Clement Archer (21 December 1748 - 1803) was a surgeon and president of the Royal College of Surgeons in Ireland (RCSI).

Clement Archer was born in County Wexford on 21 December 1748. He was educated as a surgeon, and on 4 February 1772 was examined by the County Infirmaries' Board, and "passed" for the Longford Infirmary.

He settled in Dublin in 1774 and was an original member of the Surgeons' Society. In 1785, he, together with surgeons Bolger, Lindsay, Costelloe, Hartigan, and Graydon, and Drs. Brereton, Percival, Dickson, Kennedy, Bell, and Boyton, founded the Dublin General Dispensary in the old Post Office yard, Temple Bar, the treasurer being Sir William Newcomen.

Archer was one of 49 physicians and chirurgeons who declared their public support for the construction of a Publick Bath in Dublin in May 1771 and named Achmet Borumborad as a well qualified individual for carrying such a scheme into existence.

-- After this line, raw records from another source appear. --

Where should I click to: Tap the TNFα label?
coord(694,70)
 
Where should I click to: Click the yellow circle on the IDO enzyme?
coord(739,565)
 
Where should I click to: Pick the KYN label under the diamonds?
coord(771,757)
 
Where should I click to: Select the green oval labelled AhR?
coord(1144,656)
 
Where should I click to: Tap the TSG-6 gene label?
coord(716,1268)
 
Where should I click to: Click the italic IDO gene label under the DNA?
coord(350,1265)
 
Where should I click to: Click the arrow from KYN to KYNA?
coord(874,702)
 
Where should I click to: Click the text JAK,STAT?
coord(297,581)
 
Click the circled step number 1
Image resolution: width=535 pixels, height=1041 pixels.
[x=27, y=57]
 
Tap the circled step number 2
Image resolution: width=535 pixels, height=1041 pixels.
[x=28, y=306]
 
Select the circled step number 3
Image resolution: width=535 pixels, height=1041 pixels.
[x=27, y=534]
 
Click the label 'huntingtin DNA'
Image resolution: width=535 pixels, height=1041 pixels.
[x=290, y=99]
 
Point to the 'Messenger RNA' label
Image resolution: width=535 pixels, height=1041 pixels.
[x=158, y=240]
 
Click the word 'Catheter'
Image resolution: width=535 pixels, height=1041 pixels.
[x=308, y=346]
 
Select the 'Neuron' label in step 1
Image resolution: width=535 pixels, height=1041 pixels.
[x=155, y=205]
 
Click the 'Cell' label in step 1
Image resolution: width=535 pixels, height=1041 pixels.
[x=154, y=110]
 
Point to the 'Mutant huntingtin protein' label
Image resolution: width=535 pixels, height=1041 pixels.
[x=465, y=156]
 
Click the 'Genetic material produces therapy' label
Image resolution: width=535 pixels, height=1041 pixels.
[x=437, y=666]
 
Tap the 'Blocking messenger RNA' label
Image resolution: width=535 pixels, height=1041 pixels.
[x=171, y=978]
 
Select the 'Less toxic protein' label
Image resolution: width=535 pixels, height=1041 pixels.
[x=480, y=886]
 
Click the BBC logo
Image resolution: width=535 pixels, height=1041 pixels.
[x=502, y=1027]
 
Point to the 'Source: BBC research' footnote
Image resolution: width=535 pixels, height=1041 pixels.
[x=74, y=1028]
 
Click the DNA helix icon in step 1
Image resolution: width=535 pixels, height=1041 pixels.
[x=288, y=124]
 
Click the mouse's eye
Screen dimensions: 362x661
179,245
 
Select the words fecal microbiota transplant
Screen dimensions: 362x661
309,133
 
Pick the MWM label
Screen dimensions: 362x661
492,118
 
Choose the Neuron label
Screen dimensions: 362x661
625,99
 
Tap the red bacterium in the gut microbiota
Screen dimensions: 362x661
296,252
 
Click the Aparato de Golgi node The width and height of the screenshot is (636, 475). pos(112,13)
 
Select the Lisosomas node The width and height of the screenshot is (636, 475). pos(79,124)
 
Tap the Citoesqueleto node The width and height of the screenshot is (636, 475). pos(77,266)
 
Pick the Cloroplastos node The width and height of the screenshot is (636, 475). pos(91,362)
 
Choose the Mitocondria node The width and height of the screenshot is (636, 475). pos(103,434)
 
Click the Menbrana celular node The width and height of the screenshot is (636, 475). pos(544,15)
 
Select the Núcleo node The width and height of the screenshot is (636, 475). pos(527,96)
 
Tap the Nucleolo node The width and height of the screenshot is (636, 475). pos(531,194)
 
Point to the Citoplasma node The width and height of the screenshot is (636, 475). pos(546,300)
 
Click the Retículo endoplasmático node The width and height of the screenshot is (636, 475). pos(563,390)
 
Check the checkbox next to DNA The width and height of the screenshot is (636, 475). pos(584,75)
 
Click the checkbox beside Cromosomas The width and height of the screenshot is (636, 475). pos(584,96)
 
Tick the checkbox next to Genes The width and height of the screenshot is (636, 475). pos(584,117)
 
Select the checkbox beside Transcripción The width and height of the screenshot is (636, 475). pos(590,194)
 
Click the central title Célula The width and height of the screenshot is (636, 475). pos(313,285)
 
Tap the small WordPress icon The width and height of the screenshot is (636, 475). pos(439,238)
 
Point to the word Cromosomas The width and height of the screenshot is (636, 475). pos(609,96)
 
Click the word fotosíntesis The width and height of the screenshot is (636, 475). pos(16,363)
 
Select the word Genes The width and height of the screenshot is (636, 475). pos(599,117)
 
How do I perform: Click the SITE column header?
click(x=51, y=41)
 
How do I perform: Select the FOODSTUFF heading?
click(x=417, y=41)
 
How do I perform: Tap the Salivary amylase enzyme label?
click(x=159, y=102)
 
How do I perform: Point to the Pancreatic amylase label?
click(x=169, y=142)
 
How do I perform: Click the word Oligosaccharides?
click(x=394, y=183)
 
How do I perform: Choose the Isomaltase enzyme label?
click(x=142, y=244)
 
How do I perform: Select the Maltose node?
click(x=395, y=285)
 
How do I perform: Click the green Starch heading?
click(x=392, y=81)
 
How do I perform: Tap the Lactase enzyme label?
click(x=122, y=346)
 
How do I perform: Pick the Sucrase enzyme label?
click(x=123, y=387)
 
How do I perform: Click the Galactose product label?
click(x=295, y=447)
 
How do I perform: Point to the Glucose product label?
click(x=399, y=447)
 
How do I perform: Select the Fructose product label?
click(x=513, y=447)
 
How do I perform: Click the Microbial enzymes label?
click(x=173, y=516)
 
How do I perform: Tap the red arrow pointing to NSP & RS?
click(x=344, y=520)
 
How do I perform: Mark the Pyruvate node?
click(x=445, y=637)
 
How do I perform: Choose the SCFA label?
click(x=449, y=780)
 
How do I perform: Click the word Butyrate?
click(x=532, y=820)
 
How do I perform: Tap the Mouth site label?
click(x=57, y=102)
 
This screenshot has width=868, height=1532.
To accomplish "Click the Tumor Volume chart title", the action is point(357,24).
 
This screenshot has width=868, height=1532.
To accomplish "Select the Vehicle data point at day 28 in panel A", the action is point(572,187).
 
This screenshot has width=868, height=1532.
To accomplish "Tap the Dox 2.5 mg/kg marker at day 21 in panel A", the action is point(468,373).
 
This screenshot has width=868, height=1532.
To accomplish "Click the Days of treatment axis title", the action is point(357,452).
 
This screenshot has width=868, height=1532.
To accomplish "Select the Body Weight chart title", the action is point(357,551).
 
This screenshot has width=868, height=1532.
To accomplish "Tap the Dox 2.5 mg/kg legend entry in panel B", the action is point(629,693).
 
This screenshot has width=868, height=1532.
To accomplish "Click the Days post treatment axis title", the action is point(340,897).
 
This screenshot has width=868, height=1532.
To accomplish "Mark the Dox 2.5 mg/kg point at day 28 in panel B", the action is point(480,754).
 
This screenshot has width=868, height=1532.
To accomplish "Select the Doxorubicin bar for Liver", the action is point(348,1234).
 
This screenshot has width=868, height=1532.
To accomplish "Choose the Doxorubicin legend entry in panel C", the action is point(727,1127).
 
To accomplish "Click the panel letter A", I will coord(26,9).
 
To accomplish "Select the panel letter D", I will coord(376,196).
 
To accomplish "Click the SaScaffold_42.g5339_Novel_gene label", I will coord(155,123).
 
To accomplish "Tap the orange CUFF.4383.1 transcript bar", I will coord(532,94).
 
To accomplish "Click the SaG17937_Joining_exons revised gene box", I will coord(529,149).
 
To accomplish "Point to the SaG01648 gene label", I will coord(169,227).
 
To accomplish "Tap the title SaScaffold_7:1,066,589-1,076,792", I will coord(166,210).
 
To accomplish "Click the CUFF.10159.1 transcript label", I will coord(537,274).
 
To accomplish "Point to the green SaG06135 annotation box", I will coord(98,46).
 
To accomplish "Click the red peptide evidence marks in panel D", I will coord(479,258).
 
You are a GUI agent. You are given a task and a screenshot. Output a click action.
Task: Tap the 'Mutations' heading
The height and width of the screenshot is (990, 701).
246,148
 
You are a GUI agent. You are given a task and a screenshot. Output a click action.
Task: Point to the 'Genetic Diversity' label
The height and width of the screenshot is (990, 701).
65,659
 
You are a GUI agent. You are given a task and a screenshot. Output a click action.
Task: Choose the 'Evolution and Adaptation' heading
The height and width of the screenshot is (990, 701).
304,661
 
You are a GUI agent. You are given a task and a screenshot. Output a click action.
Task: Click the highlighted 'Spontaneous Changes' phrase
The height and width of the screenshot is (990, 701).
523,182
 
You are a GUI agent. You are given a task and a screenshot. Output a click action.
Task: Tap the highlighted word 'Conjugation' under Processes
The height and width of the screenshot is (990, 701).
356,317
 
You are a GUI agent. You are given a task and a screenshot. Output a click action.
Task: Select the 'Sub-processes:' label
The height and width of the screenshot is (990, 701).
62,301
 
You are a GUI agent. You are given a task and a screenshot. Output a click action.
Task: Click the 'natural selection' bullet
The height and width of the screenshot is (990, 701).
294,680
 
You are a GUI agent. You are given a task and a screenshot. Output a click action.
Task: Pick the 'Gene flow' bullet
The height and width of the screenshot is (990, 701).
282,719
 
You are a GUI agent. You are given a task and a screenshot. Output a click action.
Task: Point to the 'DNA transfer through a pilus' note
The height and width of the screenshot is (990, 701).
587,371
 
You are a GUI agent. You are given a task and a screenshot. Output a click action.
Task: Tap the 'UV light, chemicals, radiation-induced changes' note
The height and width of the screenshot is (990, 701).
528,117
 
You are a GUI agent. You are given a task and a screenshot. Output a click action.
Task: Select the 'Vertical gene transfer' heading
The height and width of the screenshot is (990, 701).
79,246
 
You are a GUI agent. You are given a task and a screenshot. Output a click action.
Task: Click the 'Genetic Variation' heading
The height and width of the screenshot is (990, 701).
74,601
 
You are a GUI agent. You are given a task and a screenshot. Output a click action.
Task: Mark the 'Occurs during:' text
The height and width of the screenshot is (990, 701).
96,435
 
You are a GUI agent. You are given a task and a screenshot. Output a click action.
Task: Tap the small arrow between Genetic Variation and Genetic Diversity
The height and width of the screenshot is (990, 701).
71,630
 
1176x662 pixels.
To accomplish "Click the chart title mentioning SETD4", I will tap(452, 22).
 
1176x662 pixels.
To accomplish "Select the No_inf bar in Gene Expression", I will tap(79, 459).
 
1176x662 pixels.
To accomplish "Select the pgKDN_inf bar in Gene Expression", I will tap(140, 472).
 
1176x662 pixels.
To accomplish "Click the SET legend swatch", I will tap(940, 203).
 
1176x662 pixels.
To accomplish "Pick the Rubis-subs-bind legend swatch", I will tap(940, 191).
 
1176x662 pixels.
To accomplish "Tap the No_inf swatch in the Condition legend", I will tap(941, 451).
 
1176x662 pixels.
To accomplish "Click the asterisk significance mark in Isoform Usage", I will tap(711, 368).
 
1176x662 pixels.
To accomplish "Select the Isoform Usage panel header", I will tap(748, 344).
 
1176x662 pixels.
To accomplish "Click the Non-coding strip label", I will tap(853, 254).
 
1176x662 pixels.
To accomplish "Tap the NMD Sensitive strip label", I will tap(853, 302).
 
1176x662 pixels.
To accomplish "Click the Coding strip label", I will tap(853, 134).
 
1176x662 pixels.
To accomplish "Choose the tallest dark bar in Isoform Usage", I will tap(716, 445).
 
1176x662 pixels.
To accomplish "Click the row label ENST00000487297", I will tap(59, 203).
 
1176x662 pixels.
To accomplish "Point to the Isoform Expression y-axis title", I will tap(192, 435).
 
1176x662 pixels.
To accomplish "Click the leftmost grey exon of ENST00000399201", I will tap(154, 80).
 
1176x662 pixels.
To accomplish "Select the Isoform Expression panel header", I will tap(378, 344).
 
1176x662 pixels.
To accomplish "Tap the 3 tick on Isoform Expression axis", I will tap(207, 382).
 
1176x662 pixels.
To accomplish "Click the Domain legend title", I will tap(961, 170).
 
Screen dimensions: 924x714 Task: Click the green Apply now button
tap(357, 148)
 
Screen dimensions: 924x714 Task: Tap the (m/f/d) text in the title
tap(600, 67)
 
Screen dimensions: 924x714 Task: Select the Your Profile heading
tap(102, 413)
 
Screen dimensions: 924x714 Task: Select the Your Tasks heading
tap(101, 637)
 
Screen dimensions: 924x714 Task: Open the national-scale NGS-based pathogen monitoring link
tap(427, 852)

In 1797, Archer became Assistant Surgeon to Dr Steevens' Hospital and later succeeded John Whiteway as Surgeon of the Foundling Hospital. He was perhaps the first medical man in Ireland who practiced electrotherapy. He was a member of the Dublin Medico-Philosophic Society. In 1789 Archer was elected the first Professor of Pharmacy in RCSI. In 1791 he was appointed State Surgeon of Ireland.

Clement Archer became the President of the RCSI in 1795.